IAM Roles and Policies – Purpose Overview
autobotAI deployment creates the following IAM roles and policies with scoped, least-privilege permissions:
| IAM Role | Purpose | Key Permissions / Notes |
|---|---|---|
| Lambda Execution Role | Executes automation workflows and API functions | Grants Lambda functions access to specific DynamoDB tables and CloudWatch Logs. Role Name: autobotAI-LambdaExecutionRole |
| ECS Fargate Task Role | Executes containerized tasks for extended automation jobs | Pulls container images from ECR, writes logs to CloudWatch, access to specific AWS services (S3, Secrets Manager). Role Name: autobotAI-ECSTaskRole |
| API Gateway Invoke Role | Invokes backend Lambda functions securely | Allows API Gateway to invoke designated Lambda functions, authenticated via Cognito. Role Name: autobotAI-APIGatewayInvokeRole |
| CloudFormation Execution Role | Provisions and updates all stack resources | Grants permissions for VPC, IAM roles, Lambda, ECS, DynamoDB, DocumentDB, API Gateway, CloudWatch. Role Name: autobotAI-CloudFormationRole |
| Cognito Identity Role | Manages temporary federated credentials for users | Enables sts:AssumeRole for federated identity management |
Best Practices:
- Review all IAM roles after deployment to ensure least-privilege policies.

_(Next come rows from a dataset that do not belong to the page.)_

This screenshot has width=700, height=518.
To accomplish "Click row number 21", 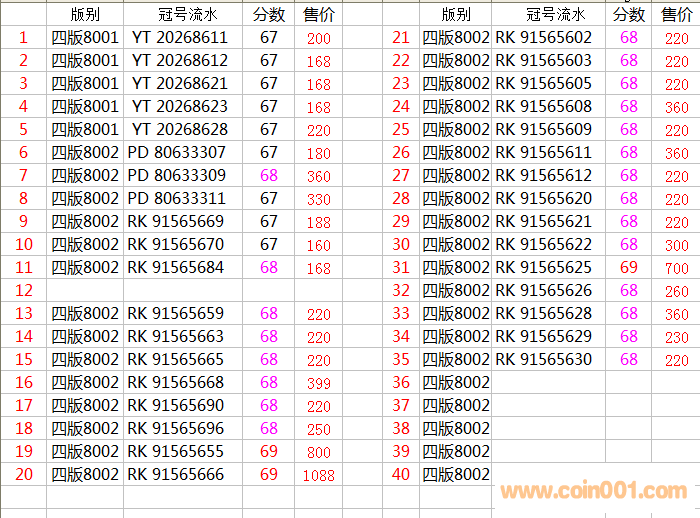I will pyautogui.click(x=401, y=38).
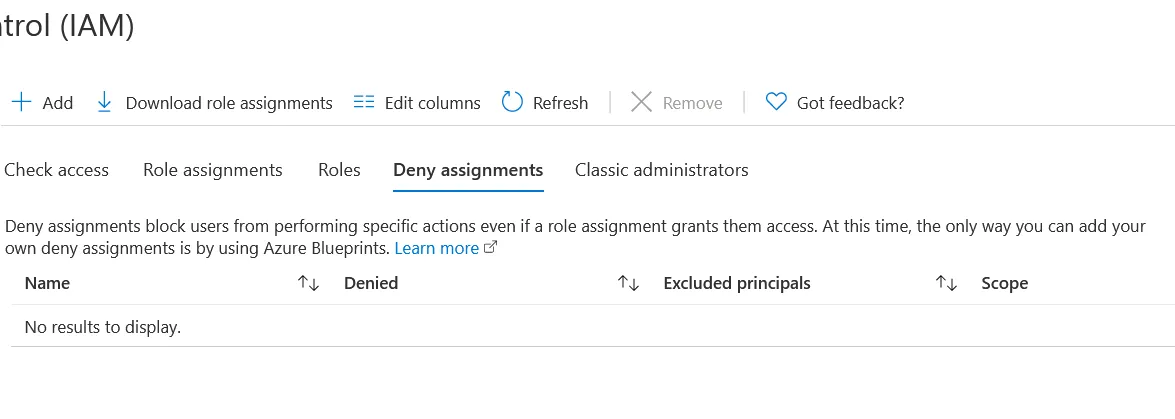Click the plus Add icon
This screenshot has width=1175, height=419.
coord(21,102)

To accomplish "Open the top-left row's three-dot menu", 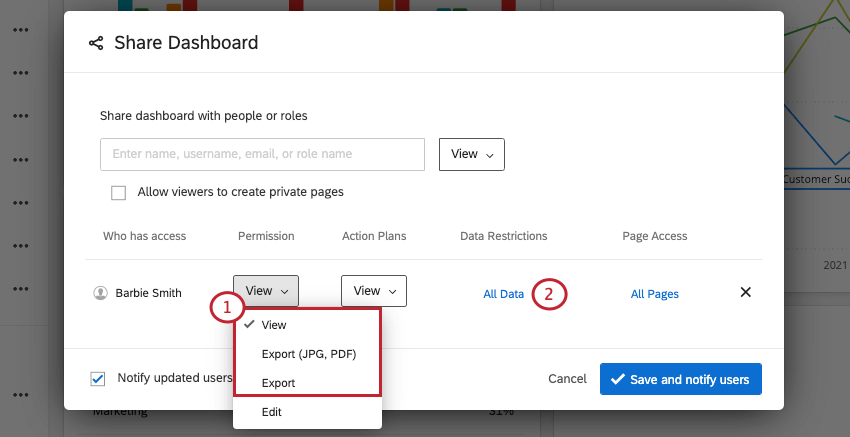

- Do not manually modify role policies unless instructed by autobotAI support.
- All roles use the
autobotAI-prefix and include auto-generated inline policies that can be reviewed for additional restrictions.
What’s Next?
Your Workspace is now active — and you’re ready to unlock the full power of autobotAI.
autobotAI is designed to help you automate and streamline cloud, AI, DevOps, and security workflows using an intuitive no-code/low-code interface powered by generative AI.
The next step is to connect your tools and services by setting up integrations. autobotAI supports hundreds of integrations including:
- 🌩️ Cloud Platforms (AWS, Azure, GCP)
- 🧠 Large Language Models (OpenAI, Ollama, Bedrock)
- ⚙️ CI/CD Tools (GitHub, GitLab, Bitbucket)
- 🛡️ Security Platforms (CrowdStrike, Snyk, GitGuardian)
- 📈 Monitoring & Observability (Datadog, New Relic, Opensearch etc.)
- 🛰️ Agents & Runners (Kubernetes, Linux)
- 💬 Communication Tools (Slack, Email, Microsoft Teams)
- ...and many more!
📘 Learn How to Use Integrations
Each integration has its own configuration steps and usage patterns. Visit the integration documentation to:
- Understand the prerequisites
- Learn how to connect your accounts
- Explore example automation workflows
Here are a few recommended integrations to get started:
- Integrating with AWS
- Integrating with AWS Bedrock
- Integrating with GitHub
- Integrating with Kubernetes
- Integrating with Slack
💡 Tip: After setting up an integration, go to the Bots tab in your Workspace to start building automation workflows using those services.
💡 You can also explore a wide collection of prebuilt autobotAI workflows in the Bot Library to get started quickly.